IV Acetaminophen Superior to Diclofenac for Vaso-Occlusive Crisis in Sickle Cell Disease

A head-to-head assessment of the intravenous treatment options found greater efficacy for acetaminophen, supporting it more against the adverse effect-associated diclofenac.

acetaminophen VOC

Intravenous acetaminophen was 3.6 times more likely than IV diclofenac to reduce the pain of vaso-occlusive crisis (VOC) by 50% in 24 hours in children with sickle cell disease (SCD) in a head-to-head randomized controlled trial (RCT) conducted in India.

Prakash Panda, MD, Department of Pediatrics, V.S.S. Medical College and Hospital, Sambalpur, Odisha, India, and colleagues point out that opioid analgesics remain central for the management of pain with VOC, but are associated with adverse effects including respiratory depression and severe constipation.

In addition, co-investigator Nihar Mishra, MD, told HCPLive, "adverse effects of IV diclofenac like thrombophlebitis is a major concern."

"Moreover, I felt from my past clinical experience that IV diclofenac may be the culprit for development of sickle cell nephropathy, (but) to prove this we need a long cohort follow up," Mishra added.

With both IV acetaminophen (APAP) and IV diclofenac available and being used for pain in VOC in lieu of, or to reduce the requirement for opioids, the investigators sought to compare their effectiveness in the single blind, RCT.

A total 104 children with sickle cell disease, mean age of 8.3 years, admitted to the emergency medicine department for treatment of VOC were randomized 1:1 to receive either IV acetaminophen or diclofenac.The proportions of those with mild, moderate or severe pain were similar in the 2 groups.After several dropped out of the study, or were excluded for requiring add-on therapy, 45 remained on acetaminophen and 46 on diclofenac.

The primary measures of effectiveness were a 50% reduction in pain score within 24 hours, and the amount of reduction in pain after a single dose. Secondary measures included the number of doses that were required after the 24-hour period. IV acetaminophen was administered 10 mg/kg and diclofenac 1 mg/kg up to every 8 hours.

Pain score was assessed at baseline and at 1 and 24 hours.All participants received standard treatment of VOC in the ER, including hydration therapy at 1.5 times maintenance amounts.

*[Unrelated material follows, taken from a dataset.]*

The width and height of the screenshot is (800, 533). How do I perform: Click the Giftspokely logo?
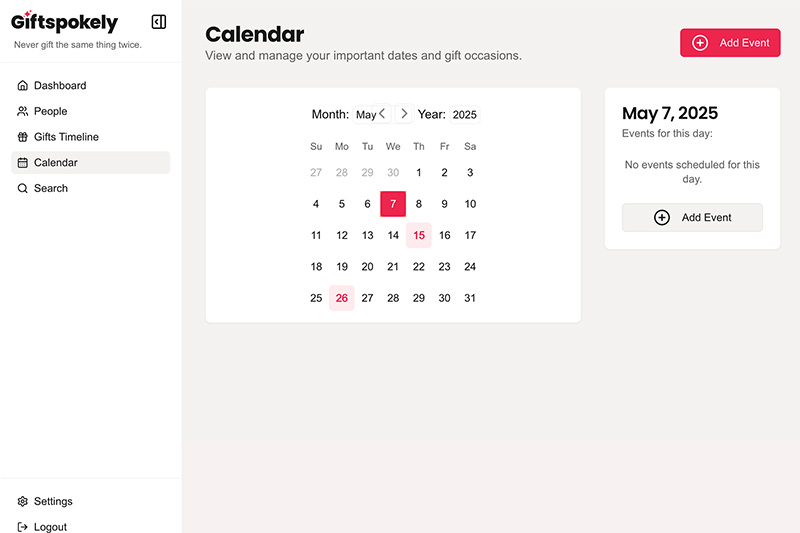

The investigators reported that a 50% reduction in pain score was demonstrated in 77.3% (35) of those receiving acetaminophen, compared to 21.7% (10) of the diclofenac group. The greater effectiveness of acetaminophen for pain reduction was expressed as relative risk (RR) 3.6 (95% CI, 2.02-6.33).

The mean reduction in pain score at 1 hour was also greater with acetaminophen, 1.51 (SD 0.5), than with diclofenac, 1.06 (0.5). The mean number of doses required after the initial 24 hours was less for acetaminophen, 6 (SD 4), than with diclofenac, 8 (4). The only side effect that emerged was phlebitis at the site of infusion, in 8 (17.4%) of those receiving diclofenac.

"IV acetaminophen can be used as an effective option for management of skeletal VOCs in sickle cell disease in children as compared to IV diclofenac sodium," the investigators concluded.

"In absence of opioids, I will definitely go for IV APAP rather than IV diclofenac for severe pain, as I have seen more than 5000 cases of sickle cell anemia and these patients tolerating well with IV APAP in absence of opioids," Mishra said.

The study, “Intravenous Acetaminophen vs Intravenous Diclofenac Sodium in Management of Skeletal Vaso-occlusive Crisis Among Children with Homozygous Sickle Cell Disease: A Randomized Controlled Trial,” was published in Indian Pediatrics.